## RECORD EXTRACTS
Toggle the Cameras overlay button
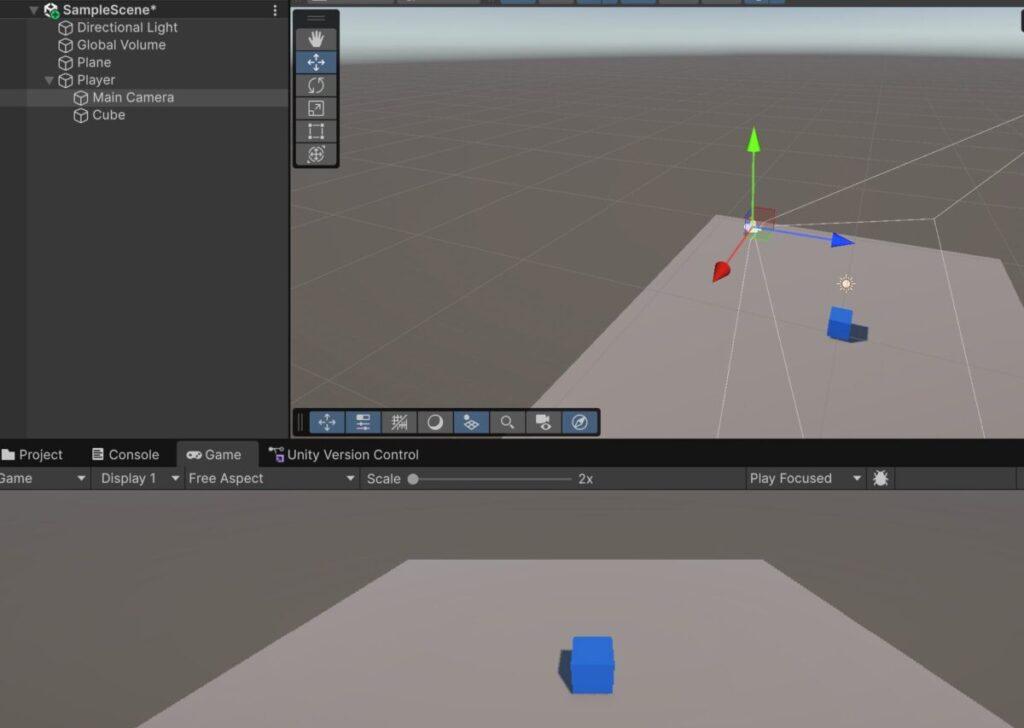 click(x=542, y=422)
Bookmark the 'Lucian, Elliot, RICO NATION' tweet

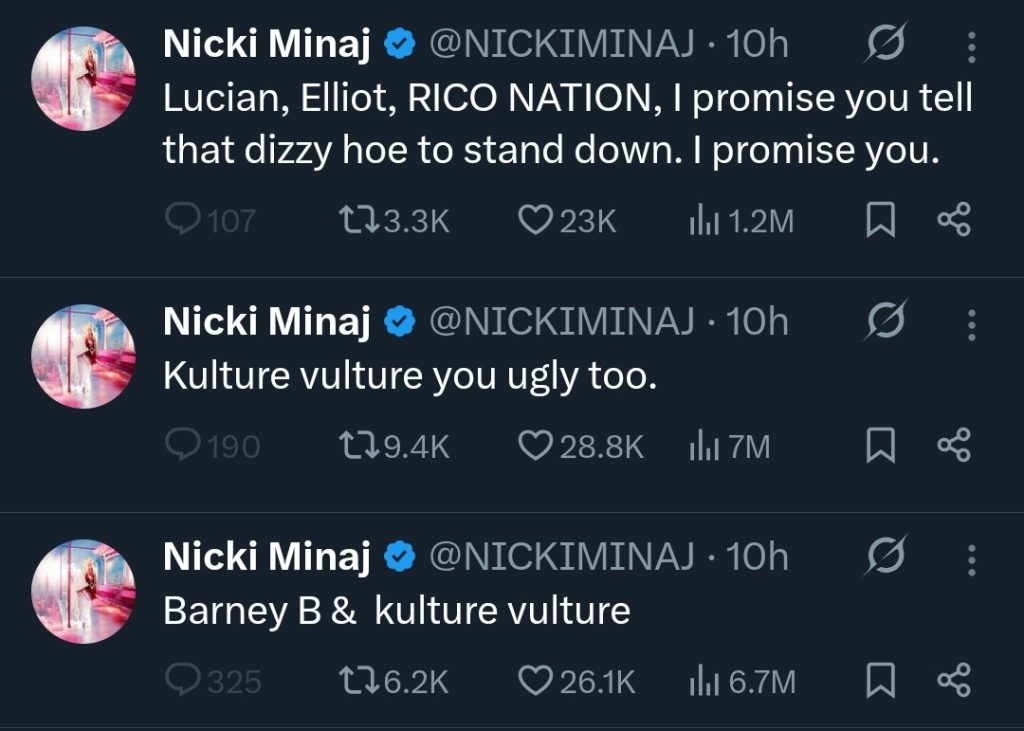tap(878, 221)
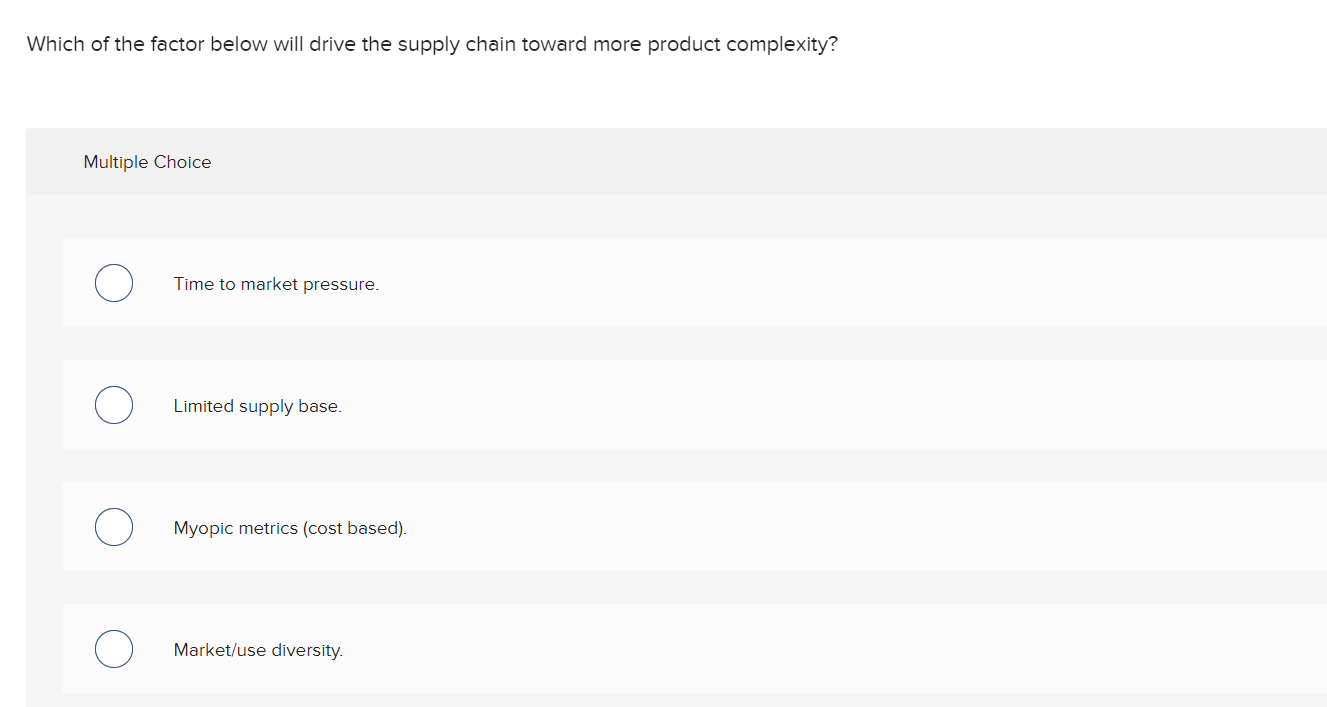The height and width of the screenshot is (707, 1327).
Task: Choose the second answer option row
Action: [600, 404]
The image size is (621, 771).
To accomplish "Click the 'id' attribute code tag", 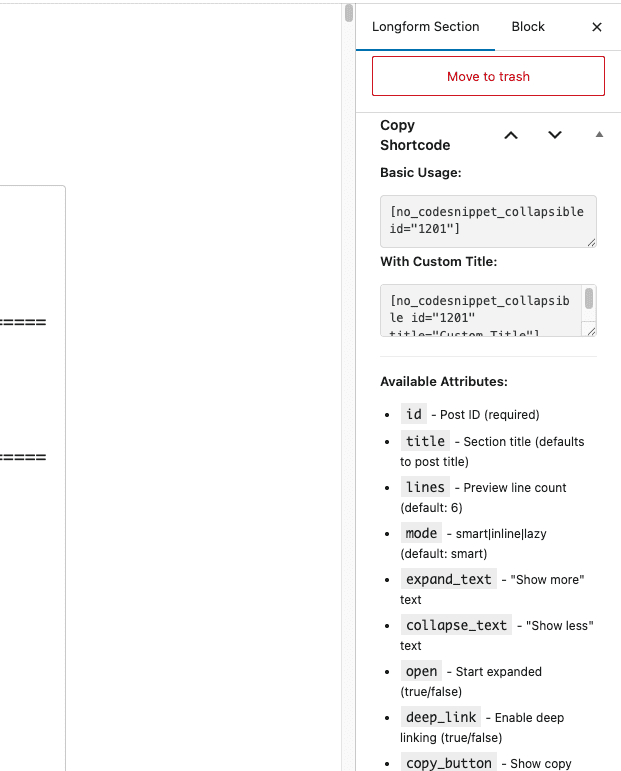I will point(413,414).
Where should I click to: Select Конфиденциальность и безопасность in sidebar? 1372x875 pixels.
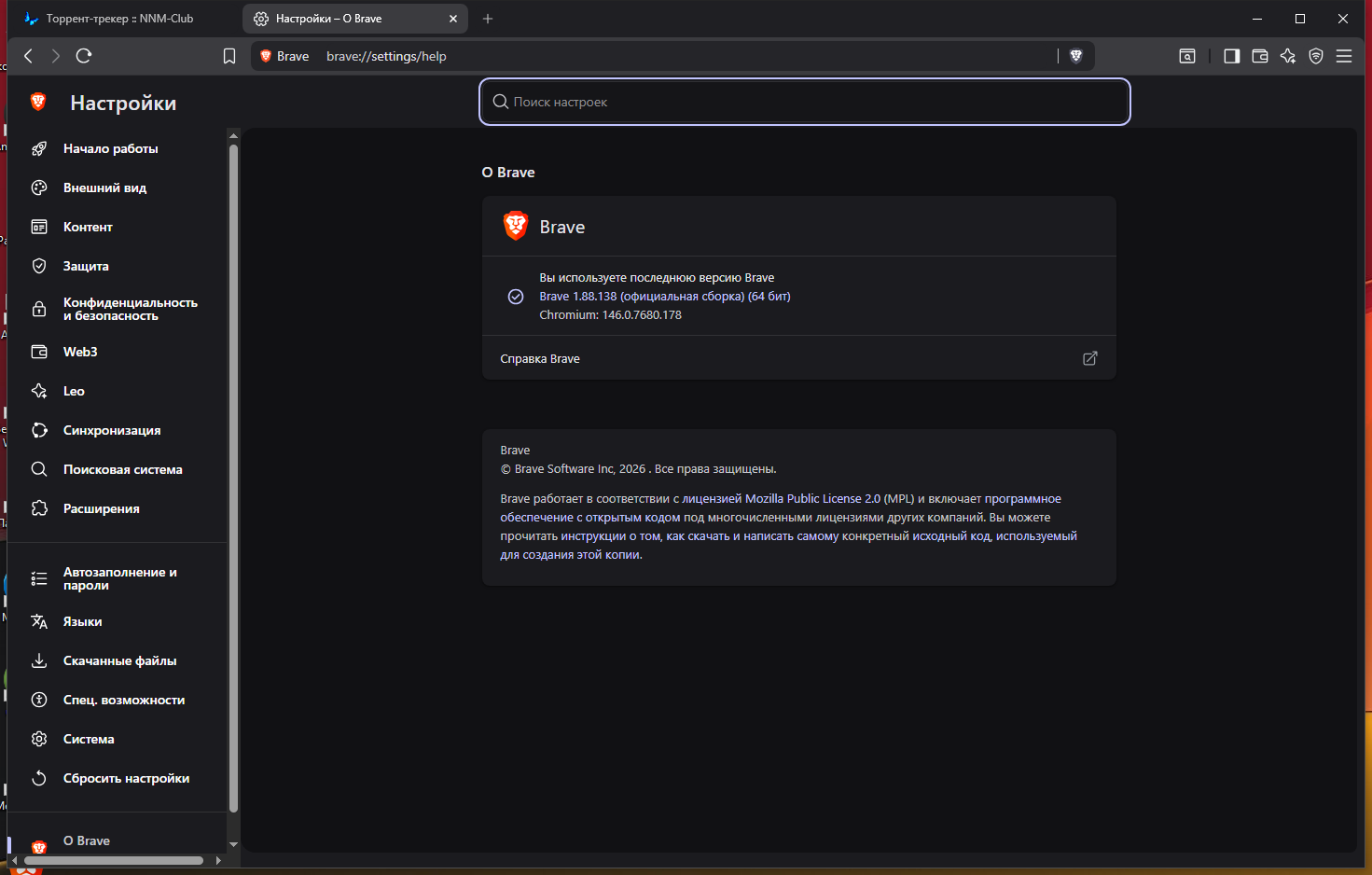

## YOUR INSTRUCTIONS
The lines running from the beginning of the listing above through the line that holds "The image size is (621, 771)." are to be duplicated exactly, both ends kept, pictures omitted.

## WRITTEN SOLUTION
Toggle the Cameras overlay button
 click(x=542, y=422)
Bookmark the 'Lucian, Elliot, RICO NATION' tweet

tap(878, 221)
The height and width of the screenshot is (707, 1327).
Task: Choose the second answer option row
Action: [600, 404]
The image size is (621, 771).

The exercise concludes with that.